Nomogram Analysis for HBV Related Acute-on-chronic Liver Failure

Acute-on-chronic liver failure (ACLF) is an acute deterioration of chronic liver diseases, which progresses rapidly, with a mortality rate of more than 50%. Liver transplantation is the only therapy that has been proven beneficial, but the number of liver donor is limited. MELD score is used to evaluate the patients' condition before transplantation to decide who is in greatest need. However, MELD score only concerned about the variables of total bilirubin, international normalize ratio (INR) and creatinine. Other important valuables such as age, hepatic encephalopathy, and indexes of infection (e.g. white blood cell counts) were excluded. Many studies showed that application of MELD score only is not enough to access the liver failure patients' condition accurately.

Both APASL and Chinese Society of Infectious Disease considered the "chronic liver disease" included chronic liver disease with/without cirrhosis. Scholars of US and China suggested to divided ACLF patients into 3 subgroups base on the different "chronic liver disease" . Type A ACLF patients have chronic liver disease without cirrhosis. Type B ACLF patients with compensated cirrhosis, while type C ACLF patients with decompensated cirrhosis. Currently, no studies have assessed the prognosis of different types of ACLF patients, especially for HBV-related ACLF patients.

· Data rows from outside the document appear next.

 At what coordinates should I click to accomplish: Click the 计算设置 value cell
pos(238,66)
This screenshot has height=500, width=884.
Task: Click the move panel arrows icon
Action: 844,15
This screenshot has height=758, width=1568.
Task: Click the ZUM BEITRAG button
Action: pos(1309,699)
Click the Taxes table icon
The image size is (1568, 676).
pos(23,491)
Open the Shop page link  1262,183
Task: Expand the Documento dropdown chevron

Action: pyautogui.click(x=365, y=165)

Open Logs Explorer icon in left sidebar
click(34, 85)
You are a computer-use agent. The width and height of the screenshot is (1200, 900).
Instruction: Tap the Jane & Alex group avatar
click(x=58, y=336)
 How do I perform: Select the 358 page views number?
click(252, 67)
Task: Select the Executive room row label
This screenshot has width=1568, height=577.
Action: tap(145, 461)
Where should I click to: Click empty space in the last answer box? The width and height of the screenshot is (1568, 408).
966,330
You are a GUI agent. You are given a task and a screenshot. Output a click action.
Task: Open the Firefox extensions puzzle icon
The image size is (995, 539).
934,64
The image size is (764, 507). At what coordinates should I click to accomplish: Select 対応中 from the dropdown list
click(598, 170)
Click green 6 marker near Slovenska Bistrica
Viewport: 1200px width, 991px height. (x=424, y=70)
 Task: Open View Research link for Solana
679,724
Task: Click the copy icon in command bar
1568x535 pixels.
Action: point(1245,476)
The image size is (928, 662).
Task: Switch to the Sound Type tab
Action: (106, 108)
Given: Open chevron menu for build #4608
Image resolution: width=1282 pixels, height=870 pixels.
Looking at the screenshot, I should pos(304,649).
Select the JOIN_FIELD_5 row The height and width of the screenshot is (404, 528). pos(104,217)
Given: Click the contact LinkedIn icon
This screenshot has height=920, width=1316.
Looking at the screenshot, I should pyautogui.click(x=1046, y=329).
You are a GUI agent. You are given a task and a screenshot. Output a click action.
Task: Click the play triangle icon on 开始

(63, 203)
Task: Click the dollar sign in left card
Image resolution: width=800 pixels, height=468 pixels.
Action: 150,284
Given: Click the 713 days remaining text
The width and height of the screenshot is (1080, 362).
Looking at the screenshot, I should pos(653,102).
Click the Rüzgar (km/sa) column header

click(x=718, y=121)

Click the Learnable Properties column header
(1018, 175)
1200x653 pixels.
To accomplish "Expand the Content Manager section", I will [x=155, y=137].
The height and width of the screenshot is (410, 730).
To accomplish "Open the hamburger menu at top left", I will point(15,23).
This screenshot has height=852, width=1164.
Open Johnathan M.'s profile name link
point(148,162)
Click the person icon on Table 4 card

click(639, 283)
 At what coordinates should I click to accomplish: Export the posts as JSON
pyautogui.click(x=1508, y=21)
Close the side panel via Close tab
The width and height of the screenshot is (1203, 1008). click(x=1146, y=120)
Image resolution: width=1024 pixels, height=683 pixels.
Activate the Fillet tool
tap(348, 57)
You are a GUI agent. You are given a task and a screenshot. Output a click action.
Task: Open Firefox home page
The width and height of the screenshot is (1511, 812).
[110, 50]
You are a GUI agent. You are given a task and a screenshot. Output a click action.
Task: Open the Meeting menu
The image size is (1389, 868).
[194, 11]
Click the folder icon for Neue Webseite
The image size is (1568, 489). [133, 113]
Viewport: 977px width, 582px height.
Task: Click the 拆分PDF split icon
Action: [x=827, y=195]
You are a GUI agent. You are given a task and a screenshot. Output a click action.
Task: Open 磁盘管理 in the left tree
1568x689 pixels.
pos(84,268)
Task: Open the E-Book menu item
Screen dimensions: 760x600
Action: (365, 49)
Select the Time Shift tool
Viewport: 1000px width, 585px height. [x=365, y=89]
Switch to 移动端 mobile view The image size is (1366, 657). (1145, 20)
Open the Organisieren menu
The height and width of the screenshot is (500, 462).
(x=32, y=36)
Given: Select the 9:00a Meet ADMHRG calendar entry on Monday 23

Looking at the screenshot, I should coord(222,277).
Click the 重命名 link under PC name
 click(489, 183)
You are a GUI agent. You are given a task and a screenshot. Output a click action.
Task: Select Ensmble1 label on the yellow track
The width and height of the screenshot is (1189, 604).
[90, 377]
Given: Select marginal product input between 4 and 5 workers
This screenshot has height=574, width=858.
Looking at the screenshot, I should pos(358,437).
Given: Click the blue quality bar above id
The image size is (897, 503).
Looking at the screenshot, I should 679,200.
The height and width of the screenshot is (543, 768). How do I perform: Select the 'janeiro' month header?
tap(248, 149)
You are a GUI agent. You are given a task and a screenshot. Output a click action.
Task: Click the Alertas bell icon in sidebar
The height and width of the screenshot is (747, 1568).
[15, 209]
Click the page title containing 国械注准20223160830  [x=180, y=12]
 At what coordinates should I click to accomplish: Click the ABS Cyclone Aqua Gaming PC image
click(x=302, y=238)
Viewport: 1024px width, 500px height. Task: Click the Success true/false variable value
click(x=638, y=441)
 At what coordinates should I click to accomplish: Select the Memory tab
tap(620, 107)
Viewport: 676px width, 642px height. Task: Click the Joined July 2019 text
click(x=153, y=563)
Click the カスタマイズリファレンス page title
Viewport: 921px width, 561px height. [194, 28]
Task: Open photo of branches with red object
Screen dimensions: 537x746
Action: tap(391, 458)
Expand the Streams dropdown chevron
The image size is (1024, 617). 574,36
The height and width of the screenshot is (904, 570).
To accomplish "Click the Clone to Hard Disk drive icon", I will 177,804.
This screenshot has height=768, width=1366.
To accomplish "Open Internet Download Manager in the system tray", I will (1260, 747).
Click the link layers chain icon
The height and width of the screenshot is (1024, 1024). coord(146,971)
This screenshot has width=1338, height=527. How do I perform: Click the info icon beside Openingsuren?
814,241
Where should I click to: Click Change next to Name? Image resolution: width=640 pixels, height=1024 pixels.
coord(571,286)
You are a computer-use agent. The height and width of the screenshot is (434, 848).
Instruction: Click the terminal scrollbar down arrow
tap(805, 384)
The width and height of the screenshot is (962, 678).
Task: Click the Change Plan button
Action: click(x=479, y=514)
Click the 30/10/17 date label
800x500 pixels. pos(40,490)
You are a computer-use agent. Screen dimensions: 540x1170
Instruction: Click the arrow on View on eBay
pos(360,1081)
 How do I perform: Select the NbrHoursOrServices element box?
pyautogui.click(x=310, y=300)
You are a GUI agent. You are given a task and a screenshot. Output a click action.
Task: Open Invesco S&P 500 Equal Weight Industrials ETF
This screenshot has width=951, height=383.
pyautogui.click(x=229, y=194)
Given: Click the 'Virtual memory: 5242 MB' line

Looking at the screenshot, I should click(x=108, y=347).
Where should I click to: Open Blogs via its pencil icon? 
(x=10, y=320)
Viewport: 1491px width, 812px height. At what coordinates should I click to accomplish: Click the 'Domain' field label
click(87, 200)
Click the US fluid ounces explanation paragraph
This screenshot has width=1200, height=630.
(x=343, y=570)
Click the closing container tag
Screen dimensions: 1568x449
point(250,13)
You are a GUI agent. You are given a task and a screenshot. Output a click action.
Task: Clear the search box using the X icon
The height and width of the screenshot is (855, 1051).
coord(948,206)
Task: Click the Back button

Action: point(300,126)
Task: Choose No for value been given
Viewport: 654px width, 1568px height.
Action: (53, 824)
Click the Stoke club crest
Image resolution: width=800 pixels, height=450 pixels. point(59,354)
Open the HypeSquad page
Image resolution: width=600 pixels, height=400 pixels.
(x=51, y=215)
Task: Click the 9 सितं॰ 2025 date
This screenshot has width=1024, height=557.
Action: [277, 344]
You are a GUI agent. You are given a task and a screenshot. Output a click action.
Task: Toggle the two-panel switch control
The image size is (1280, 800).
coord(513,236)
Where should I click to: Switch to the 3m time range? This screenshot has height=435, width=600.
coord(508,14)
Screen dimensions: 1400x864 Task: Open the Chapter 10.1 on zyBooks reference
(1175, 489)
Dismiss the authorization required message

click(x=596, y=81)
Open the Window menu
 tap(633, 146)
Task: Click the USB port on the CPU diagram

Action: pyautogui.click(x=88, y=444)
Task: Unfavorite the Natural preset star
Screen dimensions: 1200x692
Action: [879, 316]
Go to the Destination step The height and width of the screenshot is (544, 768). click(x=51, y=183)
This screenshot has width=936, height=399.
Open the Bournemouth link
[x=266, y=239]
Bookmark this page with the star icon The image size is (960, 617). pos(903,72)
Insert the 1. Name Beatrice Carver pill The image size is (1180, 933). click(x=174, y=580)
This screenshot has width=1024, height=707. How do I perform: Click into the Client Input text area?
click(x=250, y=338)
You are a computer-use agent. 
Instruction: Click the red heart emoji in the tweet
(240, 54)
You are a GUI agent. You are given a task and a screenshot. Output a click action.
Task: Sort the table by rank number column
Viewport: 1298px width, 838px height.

Investigators conducted a retrospective study which enrolls HBV-related ACLF patients between January 2010 and March 2018 in the Third Affiliated Hospital of Sun Yat-sen University. Clinical data of demographic data, admission causes, cirrhosis complications, and precipitating events associated with acute decompensation or severe liver injury, laboratory measurements (e.g., serum albumin, sodium, alanine aminotransferase, aspartate aminotransferase, total bilirubin, INR and creatinine levels), mean arterial pressure, HBV infection biomarkers, HBV-DNA levels, antiviral treatment for HBV (nucleoside analogues, including lamivudine, adefovir, entecavir, telbivudine and tenofovir, within 6 months prior to and during hospitalisation), and prognosis would be collected. Survival time and information regarding liver transplantation after enrolment were also collected. A nomogram was formulated based on the results of multivariable Cox regression analysis. The performance of the nomogram was evaluated by the concordance index (C-index) and assessed by comparing nomogram-predicted vs observed Kaplan-Meier estimates of survival probability, and bootstraps with 1000 resamples were applied to these activities. Comparisons between the nomogram, MELD Score, MELD-Na Score and CTP Score in the entire population were performed and were tested by the C-index. A larger C-index indicated more accurate prognostic stratification.